LONDON (Reuters) - A strong jobs report out of the U.S. boosted European shares on Friday after a sluggish start to trading, while U.S. tariffs on steel and aluminum hit steelmakers.
It was strong wage growth last month that fanned speculation of faster rate rises in the United States, causing a rout in the bond market and hammering world equities.
But the jobs report for February showed much slower than expected wage growth, soothing investors who had been concerned about a faster rate of inflation.
The jobs report sent stocks higher across Europe as the slowdown in wage gains pointed to inflation rising only gradually. The pan-European STOXX 600 .STOXX was up 0.4 percent by the close.
“The monthly employment report delivered a number of surprises, many of them running contra to historic performances during the late stages of an economic expansion,” said BNY Mellon analysts.
While the basic resources sector .SXPP was the best-performing, steelmakers were notable laggards: Voestalpine VOES.VI, Outokumpu OUT1V.HE and Arcelormittal MT.AS fell 0.6 to 1.5 percent after the new U.S. tariffs.

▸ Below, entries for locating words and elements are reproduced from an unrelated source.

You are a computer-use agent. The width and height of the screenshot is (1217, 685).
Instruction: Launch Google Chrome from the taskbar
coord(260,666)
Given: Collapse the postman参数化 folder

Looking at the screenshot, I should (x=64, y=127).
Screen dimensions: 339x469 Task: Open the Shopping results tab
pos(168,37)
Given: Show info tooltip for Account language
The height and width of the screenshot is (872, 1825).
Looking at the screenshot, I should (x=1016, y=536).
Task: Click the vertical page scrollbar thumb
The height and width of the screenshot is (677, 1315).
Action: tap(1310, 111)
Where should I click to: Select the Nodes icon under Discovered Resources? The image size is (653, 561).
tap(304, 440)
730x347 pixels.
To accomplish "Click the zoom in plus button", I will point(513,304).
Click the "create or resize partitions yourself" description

Industrials stocks .SXNP, which had been the worst-hit by fears of an international trade war, were the biggest boost to the index as the worst-case scenario was averted by Trump accepting exemptions to the steel and aluminum tariff.
Airbus AIR.PA gained 1.3 percent, while BAE Systems BAES.L rose 2.2 percent, helped by the finalization of talks between Britain and Saudi Arabia on a multi-billion pound order for 48 Typhoon aircraft made by the defense contractor.
Oil stocks .SXEP also rose as crude prices gained on signs of a detente between the U.S. and North Korea
A number of corporate updates were badly received by investors, however.
Shares in Lagardere LAGA.PA, the French media group behind Paris Match and Europe 1 radio, suffered the biggest decline on the Stoxx, down 7.3 percent after disappointing annual results.
French energy services and electrical engineering company Spie SPIE.PA lost 5.5 percent after its margin outlook for 2018 disappointed investors.
Lufthansa LHAG.DE shares fell 5.7 percent after the airline reported February passenger data. The stock had its worst day in four weeks after the passenger yield came in lower than expected.
Germany's DAX .GDAXI was a laggard, down 0.1 percent after the country's industrial output fell unexpectedly for the second month in a row.